• _Set task_: Starting at the top of the entries and ending at the line that contains "[x=96, y=229]", copy those lines with "triangle" swapped for "arrow" and nothing else changed.

[Extracted entries]
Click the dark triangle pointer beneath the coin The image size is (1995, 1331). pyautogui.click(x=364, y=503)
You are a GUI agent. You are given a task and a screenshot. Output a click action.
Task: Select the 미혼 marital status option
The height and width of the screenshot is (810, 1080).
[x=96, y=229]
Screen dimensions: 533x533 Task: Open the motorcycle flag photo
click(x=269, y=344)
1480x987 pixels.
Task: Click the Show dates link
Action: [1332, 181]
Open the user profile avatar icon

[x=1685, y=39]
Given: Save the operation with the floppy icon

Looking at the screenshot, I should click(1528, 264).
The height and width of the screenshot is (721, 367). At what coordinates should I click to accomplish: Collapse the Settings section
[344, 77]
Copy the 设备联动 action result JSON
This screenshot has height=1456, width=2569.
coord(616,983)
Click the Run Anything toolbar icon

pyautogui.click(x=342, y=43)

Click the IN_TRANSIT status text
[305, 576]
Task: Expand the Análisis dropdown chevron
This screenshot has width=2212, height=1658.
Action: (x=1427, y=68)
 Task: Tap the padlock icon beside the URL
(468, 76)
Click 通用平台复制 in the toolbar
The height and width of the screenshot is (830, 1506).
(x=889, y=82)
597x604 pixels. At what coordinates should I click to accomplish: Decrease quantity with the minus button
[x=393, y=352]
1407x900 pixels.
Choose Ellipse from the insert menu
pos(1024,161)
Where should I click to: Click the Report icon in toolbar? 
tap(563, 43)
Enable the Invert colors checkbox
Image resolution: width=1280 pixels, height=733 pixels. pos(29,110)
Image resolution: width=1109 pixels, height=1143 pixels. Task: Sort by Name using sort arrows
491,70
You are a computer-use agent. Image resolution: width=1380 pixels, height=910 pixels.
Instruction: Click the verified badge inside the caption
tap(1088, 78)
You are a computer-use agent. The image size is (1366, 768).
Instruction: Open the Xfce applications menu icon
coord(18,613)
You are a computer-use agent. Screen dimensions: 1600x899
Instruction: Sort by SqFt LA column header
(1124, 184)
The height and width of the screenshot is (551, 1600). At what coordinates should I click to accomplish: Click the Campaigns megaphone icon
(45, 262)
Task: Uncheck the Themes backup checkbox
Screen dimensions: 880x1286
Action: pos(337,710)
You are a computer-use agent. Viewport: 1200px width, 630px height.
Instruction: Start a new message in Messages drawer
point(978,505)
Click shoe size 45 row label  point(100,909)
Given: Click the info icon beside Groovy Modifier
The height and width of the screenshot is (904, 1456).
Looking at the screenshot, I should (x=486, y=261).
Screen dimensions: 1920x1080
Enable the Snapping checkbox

• _Worked answer_:
Click the dark arrow pointer beneath the coin The image size is (1995, 1331). pyautogui.click(x=364, y=503)
You are a GUI agent. You are given a task and a screenshot. Output a click action.
Task: Select the 미혼 marital status option
The height and width of the screenshot is (810, 1080).
[x=96, y=229]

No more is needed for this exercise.